The Senior Facility is subject to financial covenants consistent with those of our Secured Reducing
Revolving Credit Loan Facility. At September 30, 2009, we were in compliance with all covenants.
The Subordinated Facility bears interest at the rate of LIBOR plus 200 basis points. There are
no scheduled principal repayments before the maturity date and no principal payments may be made
until the Senior Facility is repaid in full. The Subordinated Facility is also subject to the same
financial covenants as the Senior Facility and contains other customary covenants and events of
default. At September 30, 2009, we were in compliance with all covenants.
Both facilities mature on June 30, 2010. As a result, the outstanding balances under the
Senior Facility and the Subordinated Facility as of June 30, 2009, were classified as current
portion of long-term debt in our balance sheet as of June 30, 2009. At September 30, 2009, as a
result of the new debt to be issued in the fourth quarter of 2009, we reclassified $175.0 million
of the outstanding balances to long-term debt.

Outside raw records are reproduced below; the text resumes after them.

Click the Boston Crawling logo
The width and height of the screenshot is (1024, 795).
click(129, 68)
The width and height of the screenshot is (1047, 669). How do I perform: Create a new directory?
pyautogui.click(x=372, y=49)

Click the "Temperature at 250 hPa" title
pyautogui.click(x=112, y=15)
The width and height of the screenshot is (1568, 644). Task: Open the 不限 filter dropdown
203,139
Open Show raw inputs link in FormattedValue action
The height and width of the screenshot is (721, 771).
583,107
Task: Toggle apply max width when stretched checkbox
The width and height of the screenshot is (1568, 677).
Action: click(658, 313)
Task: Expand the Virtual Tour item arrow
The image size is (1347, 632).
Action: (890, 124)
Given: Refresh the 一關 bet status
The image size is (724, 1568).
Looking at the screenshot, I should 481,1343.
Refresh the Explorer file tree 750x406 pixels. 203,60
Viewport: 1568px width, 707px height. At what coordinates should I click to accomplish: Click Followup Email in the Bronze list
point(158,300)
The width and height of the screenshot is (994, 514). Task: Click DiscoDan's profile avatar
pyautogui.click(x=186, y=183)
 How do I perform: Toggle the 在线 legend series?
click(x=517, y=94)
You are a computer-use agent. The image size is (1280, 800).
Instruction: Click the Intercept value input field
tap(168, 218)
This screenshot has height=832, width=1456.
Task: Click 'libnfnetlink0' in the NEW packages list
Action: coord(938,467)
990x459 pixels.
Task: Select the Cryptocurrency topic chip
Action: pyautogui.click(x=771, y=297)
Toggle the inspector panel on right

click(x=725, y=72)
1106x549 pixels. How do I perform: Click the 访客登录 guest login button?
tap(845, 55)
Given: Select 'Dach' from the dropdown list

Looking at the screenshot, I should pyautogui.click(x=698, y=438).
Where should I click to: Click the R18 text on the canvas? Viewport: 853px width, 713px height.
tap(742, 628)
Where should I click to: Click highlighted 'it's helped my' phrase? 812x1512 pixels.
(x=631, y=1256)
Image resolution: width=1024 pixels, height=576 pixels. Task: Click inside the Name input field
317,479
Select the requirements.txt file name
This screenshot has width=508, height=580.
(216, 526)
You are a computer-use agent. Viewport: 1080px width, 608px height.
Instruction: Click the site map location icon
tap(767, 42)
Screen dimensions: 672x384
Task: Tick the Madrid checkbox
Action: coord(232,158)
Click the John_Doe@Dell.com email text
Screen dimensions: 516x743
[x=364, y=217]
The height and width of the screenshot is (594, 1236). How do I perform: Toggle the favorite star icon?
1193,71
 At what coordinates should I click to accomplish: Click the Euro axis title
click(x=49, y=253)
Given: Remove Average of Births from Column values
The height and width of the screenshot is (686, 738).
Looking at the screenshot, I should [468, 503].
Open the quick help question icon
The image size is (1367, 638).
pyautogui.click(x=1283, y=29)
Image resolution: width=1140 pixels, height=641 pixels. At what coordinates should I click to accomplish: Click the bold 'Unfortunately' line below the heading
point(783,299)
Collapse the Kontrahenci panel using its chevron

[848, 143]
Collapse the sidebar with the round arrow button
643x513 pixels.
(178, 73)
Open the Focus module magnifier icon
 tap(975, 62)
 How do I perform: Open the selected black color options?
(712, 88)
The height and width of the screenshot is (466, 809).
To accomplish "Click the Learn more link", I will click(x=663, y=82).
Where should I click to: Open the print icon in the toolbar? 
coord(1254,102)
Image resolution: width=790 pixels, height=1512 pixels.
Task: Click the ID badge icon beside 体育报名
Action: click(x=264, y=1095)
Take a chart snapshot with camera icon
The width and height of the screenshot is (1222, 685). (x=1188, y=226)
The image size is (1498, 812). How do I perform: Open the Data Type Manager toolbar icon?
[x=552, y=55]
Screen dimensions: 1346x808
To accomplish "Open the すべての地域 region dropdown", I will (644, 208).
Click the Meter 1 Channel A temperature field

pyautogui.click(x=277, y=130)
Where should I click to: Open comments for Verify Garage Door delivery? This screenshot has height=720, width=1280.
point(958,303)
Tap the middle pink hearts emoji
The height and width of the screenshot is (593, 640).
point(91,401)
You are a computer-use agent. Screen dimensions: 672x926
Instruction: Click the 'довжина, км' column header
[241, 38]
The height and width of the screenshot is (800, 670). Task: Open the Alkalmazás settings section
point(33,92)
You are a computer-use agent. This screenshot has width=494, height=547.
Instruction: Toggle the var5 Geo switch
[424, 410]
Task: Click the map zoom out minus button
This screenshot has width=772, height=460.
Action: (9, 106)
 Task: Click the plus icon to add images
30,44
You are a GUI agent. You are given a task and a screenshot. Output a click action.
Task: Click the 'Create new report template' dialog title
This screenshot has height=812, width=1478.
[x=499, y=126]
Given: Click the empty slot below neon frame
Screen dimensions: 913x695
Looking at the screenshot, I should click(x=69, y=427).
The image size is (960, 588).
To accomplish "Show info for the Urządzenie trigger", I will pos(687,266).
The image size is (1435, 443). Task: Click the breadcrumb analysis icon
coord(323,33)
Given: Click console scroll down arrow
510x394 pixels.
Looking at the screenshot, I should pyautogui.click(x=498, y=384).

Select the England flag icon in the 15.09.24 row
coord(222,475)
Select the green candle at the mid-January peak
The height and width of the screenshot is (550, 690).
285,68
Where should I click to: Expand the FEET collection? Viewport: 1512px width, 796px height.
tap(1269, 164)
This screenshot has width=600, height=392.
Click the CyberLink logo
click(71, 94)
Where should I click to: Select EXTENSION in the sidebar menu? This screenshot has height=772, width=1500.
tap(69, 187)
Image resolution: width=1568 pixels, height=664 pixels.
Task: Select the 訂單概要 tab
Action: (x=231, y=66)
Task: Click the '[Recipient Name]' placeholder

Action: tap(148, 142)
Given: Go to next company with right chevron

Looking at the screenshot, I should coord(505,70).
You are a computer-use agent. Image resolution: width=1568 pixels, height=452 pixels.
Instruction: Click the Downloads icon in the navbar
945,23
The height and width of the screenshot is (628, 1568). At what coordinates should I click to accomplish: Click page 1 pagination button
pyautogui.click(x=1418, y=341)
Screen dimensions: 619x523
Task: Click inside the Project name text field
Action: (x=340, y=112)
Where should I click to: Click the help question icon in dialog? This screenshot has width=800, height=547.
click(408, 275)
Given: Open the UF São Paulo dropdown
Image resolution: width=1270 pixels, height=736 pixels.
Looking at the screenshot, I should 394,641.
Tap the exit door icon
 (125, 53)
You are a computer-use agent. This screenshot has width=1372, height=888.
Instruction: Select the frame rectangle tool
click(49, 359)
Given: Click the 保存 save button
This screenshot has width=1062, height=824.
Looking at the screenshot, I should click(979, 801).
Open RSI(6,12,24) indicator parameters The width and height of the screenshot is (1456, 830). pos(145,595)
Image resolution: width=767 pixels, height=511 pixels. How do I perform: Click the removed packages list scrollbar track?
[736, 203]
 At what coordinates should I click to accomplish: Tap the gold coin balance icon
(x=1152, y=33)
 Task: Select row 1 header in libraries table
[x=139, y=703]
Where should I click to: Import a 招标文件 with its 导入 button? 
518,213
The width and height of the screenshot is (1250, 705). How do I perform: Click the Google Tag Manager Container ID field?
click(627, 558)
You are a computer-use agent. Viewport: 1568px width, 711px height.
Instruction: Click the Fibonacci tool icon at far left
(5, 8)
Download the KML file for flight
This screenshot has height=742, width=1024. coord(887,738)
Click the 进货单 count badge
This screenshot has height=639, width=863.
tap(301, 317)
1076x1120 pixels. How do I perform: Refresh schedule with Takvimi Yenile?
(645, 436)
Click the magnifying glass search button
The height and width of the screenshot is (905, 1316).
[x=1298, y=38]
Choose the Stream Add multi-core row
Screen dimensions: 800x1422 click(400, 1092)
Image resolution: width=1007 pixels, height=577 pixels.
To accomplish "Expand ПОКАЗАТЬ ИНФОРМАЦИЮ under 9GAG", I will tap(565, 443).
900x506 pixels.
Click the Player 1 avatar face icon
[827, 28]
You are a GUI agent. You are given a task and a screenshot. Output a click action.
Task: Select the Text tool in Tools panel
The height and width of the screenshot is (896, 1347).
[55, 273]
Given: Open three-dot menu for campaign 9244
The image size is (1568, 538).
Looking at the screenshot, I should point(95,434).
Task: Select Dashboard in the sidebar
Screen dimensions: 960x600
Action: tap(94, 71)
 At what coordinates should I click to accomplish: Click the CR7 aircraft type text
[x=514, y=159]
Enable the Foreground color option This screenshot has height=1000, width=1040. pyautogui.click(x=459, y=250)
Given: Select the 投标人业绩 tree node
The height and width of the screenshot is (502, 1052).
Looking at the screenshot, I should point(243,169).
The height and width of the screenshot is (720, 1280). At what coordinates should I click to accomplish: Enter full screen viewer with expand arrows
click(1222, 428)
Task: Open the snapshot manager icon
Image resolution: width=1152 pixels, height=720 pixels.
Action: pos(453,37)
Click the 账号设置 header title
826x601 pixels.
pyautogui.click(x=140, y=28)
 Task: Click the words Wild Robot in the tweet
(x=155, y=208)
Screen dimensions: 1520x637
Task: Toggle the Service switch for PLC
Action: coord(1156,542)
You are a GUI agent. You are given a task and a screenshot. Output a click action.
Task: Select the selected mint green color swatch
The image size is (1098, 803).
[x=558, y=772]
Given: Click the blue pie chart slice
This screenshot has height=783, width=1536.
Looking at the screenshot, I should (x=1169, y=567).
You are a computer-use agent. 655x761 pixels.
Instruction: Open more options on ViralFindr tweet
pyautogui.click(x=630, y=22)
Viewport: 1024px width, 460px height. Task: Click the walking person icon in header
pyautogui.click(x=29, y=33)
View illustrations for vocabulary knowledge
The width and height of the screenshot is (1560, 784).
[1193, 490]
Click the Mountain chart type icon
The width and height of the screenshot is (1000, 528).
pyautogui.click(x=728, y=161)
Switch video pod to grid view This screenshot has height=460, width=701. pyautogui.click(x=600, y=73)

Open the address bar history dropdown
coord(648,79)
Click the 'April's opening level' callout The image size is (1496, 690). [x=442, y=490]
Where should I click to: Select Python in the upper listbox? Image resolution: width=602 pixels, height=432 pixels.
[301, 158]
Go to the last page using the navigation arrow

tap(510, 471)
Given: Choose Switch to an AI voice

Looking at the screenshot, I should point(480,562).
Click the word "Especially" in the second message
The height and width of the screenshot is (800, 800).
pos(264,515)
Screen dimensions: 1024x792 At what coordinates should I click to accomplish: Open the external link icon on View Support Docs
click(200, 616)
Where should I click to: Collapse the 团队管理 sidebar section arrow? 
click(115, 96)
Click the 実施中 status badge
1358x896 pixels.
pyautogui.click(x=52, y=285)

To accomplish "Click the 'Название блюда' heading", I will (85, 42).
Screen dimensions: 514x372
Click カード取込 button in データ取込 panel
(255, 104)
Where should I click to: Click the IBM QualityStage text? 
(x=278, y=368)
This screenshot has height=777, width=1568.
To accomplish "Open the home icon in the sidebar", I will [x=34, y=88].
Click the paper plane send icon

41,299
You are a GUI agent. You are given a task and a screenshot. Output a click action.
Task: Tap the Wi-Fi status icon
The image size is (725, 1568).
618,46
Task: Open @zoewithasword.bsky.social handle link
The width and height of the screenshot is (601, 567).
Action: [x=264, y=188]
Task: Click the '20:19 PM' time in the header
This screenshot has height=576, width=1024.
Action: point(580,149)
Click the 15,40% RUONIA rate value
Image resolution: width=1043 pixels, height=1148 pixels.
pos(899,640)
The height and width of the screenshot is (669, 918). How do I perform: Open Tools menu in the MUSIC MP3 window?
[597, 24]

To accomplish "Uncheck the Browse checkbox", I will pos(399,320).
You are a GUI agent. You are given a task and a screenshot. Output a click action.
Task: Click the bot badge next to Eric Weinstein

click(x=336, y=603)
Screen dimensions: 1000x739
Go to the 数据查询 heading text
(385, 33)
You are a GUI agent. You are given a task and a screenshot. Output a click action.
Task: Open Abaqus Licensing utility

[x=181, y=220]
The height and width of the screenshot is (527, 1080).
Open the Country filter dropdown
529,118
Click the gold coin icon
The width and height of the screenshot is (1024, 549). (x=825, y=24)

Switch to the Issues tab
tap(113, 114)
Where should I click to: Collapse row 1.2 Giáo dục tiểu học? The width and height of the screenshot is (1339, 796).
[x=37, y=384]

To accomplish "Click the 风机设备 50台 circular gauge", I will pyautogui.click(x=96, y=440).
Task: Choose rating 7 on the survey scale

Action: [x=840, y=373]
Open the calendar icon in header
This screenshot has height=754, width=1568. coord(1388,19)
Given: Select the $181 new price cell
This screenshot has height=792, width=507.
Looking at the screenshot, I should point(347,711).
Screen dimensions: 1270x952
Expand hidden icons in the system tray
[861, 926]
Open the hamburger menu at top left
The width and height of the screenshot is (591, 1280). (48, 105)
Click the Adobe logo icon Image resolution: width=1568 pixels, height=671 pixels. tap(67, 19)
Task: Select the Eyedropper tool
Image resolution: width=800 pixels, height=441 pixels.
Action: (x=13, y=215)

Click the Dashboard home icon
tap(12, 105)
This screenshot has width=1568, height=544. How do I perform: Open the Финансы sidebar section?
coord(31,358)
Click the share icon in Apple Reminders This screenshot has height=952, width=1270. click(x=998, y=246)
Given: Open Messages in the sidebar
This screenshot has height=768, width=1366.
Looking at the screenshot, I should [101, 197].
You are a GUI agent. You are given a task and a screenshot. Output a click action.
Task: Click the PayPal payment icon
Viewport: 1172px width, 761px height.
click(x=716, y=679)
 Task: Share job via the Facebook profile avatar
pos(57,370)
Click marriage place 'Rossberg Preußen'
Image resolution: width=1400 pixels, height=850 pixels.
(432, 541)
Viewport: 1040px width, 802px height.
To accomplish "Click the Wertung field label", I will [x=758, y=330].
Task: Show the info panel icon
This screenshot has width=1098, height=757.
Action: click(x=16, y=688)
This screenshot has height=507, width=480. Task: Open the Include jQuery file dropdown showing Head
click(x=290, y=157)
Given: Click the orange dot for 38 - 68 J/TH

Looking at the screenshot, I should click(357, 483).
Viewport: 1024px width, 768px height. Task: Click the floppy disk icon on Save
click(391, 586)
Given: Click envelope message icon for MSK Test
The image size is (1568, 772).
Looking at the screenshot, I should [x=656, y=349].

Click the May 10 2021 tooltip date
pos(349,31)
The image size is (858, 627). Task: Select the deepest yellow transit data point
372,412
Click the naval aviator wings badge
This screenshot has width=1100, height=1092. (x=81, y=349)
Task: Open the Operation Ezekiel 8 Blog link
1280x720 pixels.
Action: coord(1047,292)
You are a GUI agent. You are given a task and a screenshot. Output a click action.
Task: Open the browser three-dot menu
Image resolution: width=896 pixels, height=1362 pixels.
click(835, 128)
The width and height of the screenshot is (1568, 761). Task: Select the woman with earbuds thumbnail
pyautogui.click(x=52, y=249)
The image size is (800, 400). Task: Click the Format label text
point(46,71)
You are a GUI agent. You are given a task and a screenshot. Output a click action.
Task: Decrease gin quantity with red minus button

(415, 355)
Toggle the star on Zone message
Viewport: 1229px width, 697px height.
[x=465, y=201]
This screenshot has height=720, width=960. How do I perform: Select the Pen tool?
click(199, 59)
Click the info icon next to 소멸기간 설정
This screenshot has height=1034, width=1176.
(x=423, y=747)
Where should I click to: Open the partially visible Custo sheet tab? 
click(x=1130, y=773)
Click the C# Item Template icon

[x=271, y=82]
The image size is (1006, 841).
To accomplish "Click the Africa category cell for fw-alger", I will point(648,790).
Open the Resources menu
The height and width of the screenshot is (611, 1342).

During the fourth quarter we executed a credit approved term sheet to refinance $200 million
of the indebtedness that is otherwise maturing on June 30, 2010. Our intention is to complete this
refinancing by December 31, 2009. The new facility is expected to be secured with first priority
mortgages on 23 vessels in the Americas region fleet and will be subject to financial and other
covenants. The replacement facility will be a long-term facility with an expected maturity date of
December 31, 2012.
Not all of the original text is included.